>> BEGIN RECORDED DATA

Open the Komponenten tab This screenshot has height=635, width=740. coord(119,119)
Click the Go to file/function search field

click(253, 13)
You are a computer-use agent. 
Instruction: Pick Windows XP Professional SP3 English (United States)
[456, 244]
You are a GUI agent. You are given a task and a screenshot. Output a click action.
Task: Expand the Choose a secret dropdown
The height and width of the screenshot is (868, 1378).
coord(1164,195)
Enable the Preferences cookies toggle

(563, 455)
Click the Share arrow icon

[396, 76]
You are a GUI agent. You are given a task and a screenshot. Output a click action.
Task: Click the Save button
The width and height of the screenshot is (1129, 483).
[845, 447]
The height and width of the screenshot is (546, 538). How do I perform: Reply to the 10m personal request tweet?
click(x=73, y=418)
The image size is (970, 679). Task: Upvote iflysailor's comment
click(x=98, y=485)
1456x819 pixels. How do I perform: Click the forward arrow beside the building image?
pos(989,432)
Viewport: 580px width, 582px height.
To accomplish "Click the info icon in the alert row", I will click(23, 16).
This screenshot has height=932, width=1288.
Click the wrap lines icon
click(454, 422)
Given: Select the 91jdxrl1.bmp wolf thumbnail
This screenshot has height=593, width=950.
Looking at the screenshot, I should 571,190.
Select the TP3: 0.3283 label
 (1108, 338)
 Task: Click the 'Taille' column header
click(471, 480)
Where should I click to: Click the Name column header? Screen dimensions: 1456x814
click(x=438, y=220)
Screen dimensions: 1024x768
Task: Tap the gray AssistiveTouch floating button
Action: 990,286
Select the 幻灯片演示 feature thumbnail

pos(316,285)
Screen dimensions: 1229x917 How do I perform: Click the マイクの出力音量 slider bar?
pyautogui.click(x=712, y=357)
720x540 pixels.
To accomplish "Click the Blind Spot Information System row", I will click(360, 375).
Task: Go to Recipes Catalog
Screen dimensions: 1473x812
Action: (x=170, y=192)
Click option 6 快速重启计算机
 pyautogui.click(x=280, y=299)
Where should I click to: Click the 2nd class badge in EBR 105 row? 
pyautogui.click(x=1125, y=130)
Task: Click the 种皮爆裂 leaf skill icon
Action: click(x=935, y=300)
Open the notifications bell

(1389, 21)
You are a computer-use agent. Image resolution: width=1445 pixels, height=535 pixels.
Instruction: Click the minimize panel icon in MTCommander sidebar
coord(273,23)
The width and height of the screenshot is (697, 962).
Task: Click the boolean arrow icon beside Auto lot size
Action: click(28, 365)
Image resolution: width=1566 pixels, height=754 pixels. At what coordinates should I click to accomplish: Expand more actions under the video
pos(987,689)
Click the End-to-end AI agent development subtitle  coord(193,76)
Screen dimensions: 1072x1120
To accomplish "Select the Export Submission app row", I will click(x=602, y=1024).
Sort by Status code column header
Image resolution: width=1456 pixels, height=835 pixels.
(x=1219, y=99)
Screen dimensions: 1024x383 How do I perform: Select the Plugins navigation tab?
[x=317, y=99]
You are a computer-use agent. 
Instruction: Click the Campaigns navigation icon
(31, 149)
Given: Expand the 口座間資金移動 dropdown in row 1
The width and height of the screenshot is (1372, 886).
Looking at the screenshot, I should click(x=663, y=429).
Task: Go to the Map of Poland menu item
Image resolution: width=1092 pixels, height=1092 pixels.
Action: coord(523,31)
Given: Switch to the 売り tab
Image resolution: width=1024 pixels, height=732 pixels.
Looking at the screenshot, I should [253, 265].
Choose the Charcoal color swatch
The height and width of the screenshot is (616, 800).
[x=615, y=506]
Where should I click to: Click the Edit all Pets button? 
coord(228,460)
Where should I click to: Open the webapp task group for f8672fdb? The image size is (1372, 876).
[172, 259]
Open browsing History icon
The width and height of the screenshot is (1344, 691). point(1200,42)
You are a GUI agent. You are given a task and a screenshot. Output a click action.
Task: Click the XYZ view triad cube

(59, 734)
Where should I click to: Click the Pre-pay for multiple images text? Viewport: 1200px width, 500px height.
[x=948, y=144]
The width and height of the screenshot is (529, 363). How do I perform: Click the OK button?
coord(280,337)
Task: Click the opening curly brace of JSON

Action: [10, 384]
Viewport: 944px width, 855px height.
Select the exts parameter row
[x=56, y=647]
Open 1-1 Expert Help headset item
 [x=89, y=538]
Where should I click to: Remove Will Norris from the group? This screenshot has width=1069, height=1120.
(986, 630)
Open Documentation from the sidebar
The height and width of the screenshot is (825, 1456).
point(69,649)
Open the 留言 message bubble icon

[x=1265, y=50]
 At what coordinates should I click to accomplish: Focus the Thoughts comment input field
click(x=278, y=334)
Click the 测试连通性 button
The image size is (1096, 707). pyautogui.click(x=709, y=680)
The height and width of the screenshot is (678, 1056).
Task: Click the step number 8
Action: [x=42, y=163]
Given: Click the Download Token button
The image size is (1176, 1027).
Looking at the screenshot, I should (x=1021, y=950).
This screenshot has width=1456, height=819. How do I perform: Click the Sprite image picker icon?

>> END RECORDED DATA

> [WRITTEN REQUEST]:
Rewrite all of the data above, replacing each "GUI agent" with "GUI assistant" and leaving everything else unchanged.

> [ANSWER]:
Open the Komponenten tab This screenshot has height=635, width=740. coord(119,119)
Click the Go to file/function search field

click(253, 13)
You are a computer-use agent. 
Instruction: Pick Windows XP Professional SP3 English (United States)
[456, 244]
You are a GUI assistant. You are given a task and a screenshot. Output a click action.
Task: Expand the Choose a secret dropdown
The height and width of the screenshot is (868, 1378).
coord(1164,195)
Enable the Preferences cookies toggle

(563, 455)
Click the Share arrow icon

[396, 76]
You are a GUI assistant. You are given a task and a screenshot. Output a click action.
Task: Click the Save button
The width and height of the screenshot is (1129, 483).
[845, 447]
The height and width of the screenshot is (546, 538). How do I perform: Reply to the 10m personal request tweet?
click(x=73, y=418)
The image size is (970, 679). Task: Upvote iflysailor's comment
click(x=98, y=485)
1456x819 pixels. How do I perform: Click the forward arrow beside the building image?
pos(989,432)
Viewport: 580px width, 582px height.
To accomplish "Click the info icon in the alert row", I will click(23, 16).
This screenshot has height=932, width=1288.
Click the wrap lines icon
click(454, 422)
Given: Select the 91jdxrl1.bmp wolf thumbnail
This screenshot has height=593, width=950.
Looking at the screenshot, I should 571,190.
Select the TP3: 0.3283 label
 (1108, 338)
 Task: Click the 'Taille' column header
click(471, 480)
Where should I click to: Click the Name column header? Screen dimensions: 1456x814
click(x=438, y=220)
Screen dimensions: 1024x768
Task: Tap the gray AssistiveTouch floating button
Action: 990,286
Select the 幻灯片演示 feature thumbnail

pos(316,285)
Screen dimensions: 1229x917 How do I perform: Click the マイクの出力音量 slider bar?
pyautogui.click(x=712, y=357)
720x540 pixels.
To accomplish "Click the Blind Spot Information System row", I will click(360, 375).
Task: Go to Recipes Catalog
Screen dimensions: 1473x812
Action: (x=170, y=192)
Click option 6 快速重启计算机
 pyautogui.click(x=280, y=299)
Where should I click to: Click the 2nd class badge in EBR 105 row? 
pyautogui.click(x=1125, y=130)
Task: Click the 种皮爆裂 leaf skill icon
Action: click(x=935, y=300)
Open the notifications bell

(1389, 21)
You are a computer-use agent. Image resolution: width=1445 pixels, height=535 pixels.
Instruction: Click the minimize panel icon in MTCommander sidebar
coord(273,23)
The width and height of the screenshot is (697, 962).
Task: Click the boolean arrow icon beside Auto lot size
Action: click(28, 365)
Image resolution: width=1566 pixels, height=754 pixels. At what coordinates should I click to accomplish: Expand more actions under the video
pos(987,689)
Click the End-to-end AI agent development subtitle  coord(193,76)
Screen dimensions: 1072x1120
To accomplish "Select the Export Submission app row", I will click(x=602, y=1024).
Sort by Status code column header
Image resolution: width=1456 pixels, height=835 pixels.
(x=1219, y=99)
Screen dimensions: 1024x383 How do I perform: Select the Plugins navigation tab?
[x=317, y=99]
You are a computer-use agent. 
Instruction: Click the Campaigns navigation icon
(31, 149)
Given: Expand the 口座間資金移動 dropdown in row 1
The width and height of the screenshot is (1372, 886).
Looking at the screenshot, I should click(x=663, y=429).
Task: Go to the Map of Poland menu item
Image resolution: width=1092 pixels, height=1092 pixels.
Action: coord(523,31)
Given: Switch to the 売り tab
Image resolution: width=1024 pixels, height=732 pixels.
Looking at the screenshot, I should [253, 265].
Choose the Charcoal color swatch
The height and width of the screenshot is (616, 800).
[x=615, y=506]
Where should I click to: Click the Edit all Pets button? 
coord(228,460)
Where should I click to: Open the webapp task group for f8672fdb? The image size is (1372, 876).
[172, 259]
Open browsing History icon
The width and height of the screenshot is (1344, 691). point(1200,42)
You are a GUI assistant. You are given a task and a screenshot. Output a click action.
Task: Click the XYZ view triad cube

(59, 734)
Where should I click to: Click the Pre-pay for multiple images text? Viewport: 1200px width, 500px height.
[x=948, y=144]
The width and height of the screenshot is (529, 363). How do I perform: Click the OK button?
coord(280,337)
Task: Click the opening curly brace of JSON

Action: [10, 384]
Viewport: 944px width, 855px height.
Select the exts parameter row
[x=56, y=647]
Open 1-1 Expert Help headset item
 [x=89, y=538]
Where should I click to: Remove Will Norris from the group? This screenshot has width=1069, height=1120.
(986, 630)
Open Documentation from the sidebar
The height and width of the screenshot is (825, 1456).
point(69,649)
Open the 留言 message bubble icon

[x=1265, y=50]
 At what coordinates should I click to accomplish: Focus the Thoughts comment input field
click(x=278, y=334)
Click the 测试连通性 button
The image size is (1096, 707). pyautogui.click(x=709, y=680)
The height and width of the screenshot is (678, 1056).
Task: Click the step number 8
Action: [x=42, y=163]
Given: Click the Download Token button
The image size is (1176, 1027).
Looking at the screenshot, I should (x=1021, y=950).
This screenshot has width=1456, height=819. How do I perform: Click the Sprite image picker icon?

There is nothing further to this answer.